Norah Terrault, S357, 513 Parnassus Ave., San Francisco, CA 94143-0538, USA. E-mail: norah.terrault@ucsf.edu

Abstract

Summary.  Both absolute viral load and log decline in viral load from baseline were found clinically useful in predicting sustained virological response and lack of sustained virological response (non-sustained virological response, NSVR) to treatment. We assessed the clinical utility of hepatitis C virus (HCV) RNA quantitation and changes in viral load using the VERSANT® HCV RNA 3.0 Assay (bDNA) in 351 HCV-infected individuals treated with interferon plus ribavirin. We show that viral load decision thresholds provided negative predictive values (NPVs) of >95% at week 4 using a 100 000 IU/mL cut-off and at weeks 8 and 12 using 10 000 IU/mL cut-offs. A 2-log decline from baseline provided NPVs >95% at weeks 8 and 12. Combinations of absolute viral loads and changes in viral load from baseline did not enhance the performance of the decision rules for predicting NSVR. The positive predictive values (PPVs) at weeks 8 and 12 were 59.1 and 67.3%. This study highlights the critical importance of viral quantitation in gauging therapeutic response in patients with chronic HCV infection on antiviral therapy.
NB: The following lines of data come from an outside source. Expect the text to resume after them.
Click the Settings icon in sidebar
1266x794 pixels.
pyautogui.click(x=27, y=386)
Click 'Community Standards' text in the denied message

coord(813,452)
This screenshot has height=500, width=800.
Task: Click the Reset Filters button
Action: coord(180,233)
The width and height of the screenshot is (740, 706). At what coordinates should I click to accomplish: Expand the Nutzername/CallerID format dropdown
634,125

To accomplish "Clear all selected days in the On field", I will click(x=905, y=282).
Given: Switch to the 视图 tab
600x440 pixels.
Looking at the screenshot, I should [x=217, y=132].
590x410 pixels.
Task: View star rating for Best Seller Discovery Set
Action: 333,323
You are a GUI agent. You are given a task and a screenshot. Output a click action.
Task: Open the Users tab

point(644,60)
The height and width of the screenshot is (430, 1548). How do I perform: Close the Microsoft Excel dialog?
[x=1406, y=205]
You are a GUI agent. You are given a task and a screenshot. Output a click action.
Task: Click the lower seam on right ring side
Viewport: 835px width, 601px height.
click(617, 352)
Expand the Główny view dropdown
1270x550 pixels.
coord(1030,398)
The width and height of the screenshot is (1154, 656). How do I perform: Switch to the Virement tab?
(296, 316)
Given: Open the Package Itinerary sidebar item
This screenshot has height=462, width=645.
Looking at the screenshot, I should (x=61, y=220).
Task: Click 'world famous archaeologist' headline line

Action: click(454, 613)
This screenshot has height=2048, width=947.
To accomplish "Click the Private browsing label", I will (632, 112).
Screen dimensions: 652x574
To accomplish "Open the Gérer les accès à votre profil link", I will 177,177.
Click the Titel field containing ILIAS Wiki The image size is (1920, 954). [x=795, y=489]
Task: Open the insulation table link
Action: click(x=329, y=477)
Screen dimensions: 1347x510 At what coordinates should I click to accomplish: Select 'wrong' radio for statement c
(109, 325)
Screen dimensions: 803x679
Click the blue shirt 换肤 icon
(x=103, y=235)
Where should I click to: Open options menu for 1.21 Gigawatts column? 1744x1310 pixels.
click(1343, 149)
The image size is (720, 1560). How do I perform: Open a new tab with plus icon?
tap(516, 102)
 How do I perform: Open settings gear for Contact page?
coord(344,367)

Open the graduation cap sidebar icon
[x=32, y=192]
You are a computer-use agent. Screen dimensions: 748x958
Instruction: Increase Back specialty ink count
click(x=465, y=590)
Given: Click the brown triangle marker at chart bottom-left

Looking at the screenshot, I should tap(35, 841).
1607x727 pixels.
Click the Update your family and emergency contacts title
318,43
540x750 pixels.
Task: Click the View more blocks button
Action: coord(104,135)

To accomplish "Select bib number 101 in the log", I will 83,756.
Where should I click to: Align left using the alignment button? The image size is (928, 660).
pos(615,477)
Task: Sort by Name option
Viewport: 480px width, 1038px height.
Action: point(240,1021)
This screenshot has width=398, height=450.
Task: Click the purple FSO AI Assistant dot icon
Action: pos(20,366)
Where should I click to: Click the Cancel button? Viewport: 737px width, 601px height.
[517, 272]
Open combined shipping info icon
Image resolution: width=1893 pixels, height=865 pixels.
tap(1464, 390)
Early changes in viral load, measured as absolute viral loads or change in viral load from baseline, are highly predictive of NSVR at 8 and 12 weeks. PPVs are modest but these data may provide encouragement to patients who are in the early phases of treatment when side effects are frequent. Additionally, we demonstrated the need for cautious interpretation of stopping rules when the values are at or near the decision thresholds.